**Record extracts**

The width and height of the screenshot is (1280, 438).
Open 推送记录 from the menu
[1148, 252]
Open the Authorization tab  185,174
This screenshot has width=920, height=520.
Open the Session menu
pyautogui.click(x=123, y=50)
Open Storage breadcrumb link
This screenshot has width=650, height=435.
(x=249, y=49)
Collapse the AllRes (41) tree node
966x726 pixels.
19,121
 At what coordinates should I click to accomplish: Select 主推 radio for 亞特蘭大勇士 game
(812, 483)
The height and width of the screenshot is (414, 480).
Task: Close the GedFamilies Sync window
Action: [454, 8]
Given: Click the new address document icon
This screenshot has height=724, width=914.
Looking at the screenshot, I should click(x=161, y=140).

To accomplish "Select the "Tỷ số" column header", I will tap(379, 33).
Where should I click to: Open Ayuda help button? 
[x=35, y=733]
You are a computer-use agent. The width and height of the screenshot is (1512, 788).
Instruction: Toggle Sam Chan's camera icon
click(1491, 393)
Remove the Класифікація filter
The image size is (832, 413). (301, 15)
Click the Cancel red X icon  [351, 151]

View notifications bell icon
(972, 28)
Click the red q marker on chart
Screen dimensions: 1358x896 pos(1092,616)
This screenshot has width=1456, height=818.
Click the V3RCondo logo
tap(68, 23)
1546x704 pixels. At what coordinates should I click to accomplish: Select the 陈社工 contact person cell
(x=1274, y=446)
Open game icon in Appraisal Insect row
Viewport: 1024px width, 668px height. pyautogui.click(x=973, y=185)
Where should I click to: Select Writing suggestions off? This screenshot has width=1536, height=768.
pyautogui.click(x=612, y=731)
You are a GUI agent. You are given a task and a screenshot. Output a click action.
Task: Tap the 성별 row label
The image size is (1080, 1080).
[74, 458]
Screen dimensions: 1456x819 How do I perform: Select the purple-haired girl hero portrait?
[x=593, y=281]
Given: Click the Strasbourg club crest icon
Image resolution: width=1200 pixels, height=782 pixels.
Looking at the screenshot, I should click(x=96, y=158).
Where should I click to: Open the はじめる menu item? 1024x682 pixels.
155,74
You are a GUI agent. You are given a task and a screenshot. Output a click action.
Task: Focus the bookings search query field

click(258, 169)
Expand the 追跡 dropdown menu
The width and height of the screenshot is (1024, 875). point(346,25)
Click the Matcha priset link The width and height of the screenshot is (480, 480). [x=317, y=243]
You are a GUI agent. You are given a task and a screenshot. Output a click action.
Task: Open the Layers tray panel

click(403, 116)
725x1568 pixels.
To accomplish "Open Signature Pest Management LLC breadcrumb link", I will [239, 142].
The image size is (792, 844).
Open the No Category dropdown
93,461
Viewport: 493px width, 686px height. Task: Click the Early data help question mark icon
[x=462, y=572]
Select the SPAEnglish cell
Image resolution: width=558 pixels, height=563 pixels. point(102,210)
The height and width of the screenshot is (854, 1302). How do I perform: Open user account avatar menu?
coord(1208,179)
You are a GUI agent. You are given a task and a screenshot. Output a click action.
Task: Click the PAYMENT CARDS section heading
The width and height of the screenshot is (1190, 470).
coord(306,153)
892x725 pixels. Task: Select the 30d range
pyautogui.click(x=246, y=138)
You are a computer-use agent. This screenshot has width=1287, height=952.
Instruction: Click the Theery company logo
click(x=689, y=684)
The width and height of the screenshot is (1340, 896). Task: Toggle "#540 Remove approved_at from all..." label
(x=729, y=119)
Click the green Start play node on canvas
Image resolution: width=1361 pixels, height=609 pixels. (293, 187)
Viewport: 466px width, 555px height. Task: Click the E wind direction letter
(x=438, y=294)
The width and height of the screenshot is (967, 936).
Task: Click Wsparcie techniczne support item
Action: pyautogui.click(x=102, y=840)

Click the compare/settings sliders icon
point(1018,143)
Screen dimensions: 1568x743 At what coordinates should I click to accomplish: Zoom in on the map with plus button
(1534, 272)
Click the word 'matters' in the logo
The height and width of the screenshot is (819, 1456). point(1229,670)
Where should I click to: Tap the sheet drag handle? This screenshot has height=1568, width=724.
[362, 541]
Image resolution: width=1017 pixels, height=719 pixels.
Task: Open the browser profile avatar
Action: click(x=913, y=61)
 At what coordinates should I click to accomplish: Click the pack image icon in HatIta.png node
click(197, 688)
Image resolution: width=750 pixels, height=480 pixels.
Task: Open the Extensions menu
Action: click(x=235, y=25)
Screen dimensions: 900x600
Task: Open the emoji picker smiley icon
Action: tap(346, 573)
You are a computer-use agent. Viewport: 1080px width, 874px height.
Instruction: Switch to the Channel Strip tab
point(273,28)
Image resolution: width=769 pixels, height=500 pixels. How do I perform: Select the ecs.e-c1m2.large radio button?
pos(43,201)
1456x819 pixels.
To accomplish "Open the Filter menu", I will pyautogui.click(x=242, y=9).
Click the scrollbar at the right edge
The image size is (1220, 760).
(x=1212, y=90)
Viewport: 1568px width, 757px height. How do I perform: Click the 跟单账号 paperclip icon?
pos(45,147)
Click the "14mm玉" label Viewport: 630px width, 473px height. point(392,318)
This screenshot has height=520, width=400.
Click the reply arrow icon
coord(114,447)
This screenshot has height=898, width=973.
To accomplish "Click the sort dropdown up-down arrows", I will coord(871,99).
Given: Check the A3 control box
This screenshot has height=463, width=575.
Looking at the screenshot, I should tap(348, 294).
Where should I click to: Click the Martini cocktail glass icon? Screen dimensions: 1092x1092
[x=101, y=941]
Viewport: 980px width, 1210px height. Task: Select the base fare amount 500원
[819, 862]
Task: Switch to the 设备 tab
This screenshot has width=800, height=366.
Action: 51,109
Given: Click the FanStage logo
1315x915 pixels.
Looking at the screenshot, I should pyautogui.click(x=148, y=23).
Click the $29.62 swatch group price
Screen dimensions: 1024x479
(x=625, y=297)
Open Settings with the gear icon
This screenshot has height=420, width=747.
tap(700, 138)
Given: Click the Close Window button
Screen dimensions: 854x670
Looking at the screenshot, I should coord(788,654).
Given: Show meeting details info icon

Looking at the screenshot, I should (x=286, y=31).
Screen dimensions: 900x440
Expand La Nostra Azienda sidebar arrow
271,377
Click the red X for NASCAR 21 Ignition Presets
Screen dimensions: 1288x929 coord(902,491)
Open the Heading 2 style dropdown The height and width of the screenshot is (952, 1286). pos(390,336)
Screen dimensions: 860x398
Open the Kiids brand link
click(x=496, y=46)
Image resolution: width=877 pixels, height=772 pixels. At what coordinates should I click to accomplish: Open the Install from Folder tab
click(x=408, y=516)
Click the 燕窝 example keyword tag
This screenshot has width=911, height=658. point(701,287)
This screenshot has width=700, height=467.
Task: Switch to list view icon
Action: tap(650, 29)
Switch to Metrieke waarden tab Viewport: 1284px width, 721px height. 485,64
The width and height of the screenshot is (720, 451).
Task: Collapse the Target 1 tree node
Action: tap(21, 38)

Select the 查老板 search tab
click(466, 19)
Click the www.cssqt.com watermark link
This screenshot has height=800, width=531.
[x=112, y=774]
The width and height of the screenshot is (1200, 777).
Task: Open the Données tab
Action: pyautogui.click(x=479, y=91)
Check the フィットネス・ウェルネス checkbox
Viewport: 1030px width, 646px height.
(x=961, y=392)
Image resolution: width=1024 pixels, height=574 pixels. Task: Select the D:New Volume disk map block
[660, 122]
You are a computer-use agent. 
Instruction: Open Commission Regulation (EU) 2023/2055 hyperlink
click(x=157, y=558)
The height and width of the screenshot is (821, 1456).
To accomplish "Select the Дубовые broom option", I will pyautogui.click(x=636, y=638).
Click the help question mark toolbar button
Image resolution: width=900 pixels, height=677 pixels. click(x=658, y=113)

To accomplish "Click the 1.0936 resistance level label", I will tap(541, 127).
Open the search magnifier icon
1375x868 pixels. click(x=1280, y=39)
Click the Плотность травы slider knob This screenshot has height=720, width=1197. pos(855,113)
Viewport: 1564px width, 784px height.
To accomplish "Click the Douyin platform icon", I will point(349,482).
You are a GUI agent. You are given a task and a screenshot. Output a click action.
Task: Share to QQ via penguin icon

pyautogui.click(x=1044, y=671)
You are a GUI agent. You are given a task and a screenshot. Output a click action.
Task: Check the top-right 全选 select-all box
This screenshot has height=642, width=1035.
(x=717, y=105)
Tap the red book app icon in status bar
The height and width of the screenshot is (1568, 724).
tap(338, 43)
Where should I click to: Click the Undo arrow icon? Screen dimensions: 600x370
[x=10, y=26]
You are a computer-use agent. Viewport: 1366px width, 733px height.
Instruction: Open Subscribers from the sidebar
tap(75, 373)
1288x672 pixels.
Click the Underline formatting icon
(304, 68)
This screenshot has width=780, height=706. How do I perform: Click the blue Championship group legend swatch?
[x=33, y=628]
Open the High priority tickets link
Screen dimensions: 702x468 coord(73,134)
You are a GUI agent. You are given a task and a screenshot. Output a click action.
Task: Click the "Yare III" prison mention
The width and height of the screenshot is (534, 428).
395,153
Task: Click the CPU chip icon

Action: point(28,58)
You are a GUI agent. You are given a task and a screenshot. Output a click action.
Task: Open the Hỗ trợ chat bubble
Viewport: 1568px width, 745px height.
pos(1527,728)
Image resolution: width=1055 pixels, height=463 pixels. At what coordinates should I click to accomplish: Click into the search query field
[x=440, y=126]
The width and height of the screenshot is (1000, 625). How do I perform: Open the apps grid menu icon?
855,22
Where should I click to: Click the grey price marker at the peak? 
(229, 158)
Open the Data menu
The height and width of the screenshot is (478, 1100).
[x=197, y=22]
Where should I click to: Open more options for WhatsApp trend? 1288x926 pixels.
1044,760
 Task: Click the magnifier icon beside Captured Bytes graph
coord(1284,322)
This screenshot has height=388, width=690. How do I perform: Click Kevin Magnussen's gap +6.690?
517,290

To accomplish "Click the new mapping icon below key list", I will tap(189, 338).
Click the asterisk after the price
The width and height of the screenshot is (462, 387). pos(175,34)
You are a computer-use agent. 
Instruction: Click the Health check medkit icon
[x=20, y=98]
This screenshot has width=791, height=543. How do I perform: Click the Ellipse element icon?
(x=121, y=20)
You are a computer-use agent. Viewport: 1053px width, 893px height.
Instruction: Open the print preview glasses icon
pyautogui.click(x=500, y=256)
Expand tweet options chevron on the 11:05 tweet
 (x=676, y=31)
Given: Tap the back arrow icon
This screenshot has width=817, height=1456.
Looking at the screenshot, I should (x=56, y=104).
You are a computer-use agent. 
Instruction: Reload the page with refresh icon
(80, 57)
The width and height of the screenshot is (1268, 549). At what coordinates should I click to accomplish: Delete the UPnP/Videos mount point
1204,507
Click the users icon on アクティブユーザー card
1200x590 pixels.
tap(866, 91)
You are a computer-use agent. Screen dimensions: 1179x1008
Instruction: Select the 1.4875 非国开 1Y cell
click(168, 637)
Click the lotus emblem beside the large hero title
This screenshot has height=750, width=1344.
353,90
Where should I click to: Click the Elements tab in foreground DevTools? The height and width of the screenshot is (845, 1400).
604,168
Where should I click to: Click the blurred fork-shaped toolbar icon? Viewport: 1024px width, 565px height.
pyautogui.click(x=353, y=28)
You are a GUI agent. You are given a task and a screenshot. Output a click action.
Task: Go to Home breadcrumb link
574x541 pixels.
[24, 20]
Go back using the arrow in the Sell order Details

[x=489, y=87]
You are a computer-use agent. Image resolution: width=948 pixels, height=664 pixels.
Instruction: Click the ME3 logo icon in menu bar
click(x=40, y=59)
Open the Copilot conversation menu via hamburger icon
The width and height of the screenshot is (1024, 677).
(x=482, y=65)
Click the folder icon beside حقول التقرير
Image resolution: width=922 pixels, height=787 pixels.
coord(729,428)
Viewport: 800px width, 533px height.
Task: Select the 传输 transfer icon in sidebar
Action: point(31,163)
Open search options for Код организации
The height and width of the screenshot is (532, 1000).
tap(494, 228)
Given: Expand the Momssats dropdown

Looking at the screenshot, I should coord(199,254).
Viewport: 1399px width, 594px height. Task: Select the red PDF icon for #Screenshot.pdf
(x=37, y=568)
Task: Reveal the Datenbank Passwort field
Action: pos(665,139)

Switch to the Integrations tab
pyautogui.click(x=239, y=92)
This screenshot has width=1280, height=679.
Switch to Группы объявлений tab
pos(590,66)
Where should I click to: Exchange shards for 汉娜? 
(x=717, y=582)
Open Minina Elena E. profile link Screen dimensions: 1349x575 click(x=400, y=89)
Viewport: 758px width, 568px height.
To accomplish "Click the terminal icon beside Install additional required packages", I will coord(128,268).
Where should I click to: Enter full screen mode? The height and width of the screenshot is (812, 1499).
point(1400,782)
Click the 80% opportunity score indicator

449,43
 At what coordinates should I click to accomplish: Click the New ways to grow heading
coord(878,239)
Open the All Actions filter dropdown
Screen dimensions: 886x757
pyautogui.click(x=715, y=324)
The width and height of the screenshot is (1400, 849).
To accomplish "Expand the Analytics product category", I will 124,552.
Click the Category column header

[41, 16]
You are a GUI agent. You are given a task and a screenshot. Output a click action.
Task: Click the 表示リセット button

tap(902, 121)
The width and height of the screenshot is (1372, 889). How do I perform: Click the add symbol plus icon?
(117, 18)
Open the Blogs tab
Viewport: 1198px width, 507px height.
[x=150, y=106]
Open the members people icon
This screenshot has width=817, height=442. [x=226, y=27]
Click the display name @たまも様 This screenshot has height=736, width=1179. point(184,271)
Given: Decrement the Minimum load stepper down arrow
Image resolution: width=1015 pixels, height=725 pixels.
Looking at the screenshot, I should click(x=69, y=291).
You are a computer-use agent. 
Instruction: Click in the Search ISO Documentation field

**Your task**
For every line above that has "computer" in it, copy the line.

**Written reply**
You are a computer-use agent. The width and height of the screenshot is (1512, 788).
You are a computer-use agent. This screenshot has width=1287, height=952.
You are a computer-use agent. Viewport: 1080px width, 874px height.
You are a computer-use agent. 
You are a computer-use agent. Viewport: 1366px width, 733px height.
You are a computer-use agent. 
You are a computer-use agent. Viewport: 1053px width, 893px height.
You are a computer-use agent. 
You are a computer-use agent. Screen dimensions: 1179x1008
You are a computer-use agent. Image resolution: width=948 pixels, height=664 pixels.
You are a computer-use agent. 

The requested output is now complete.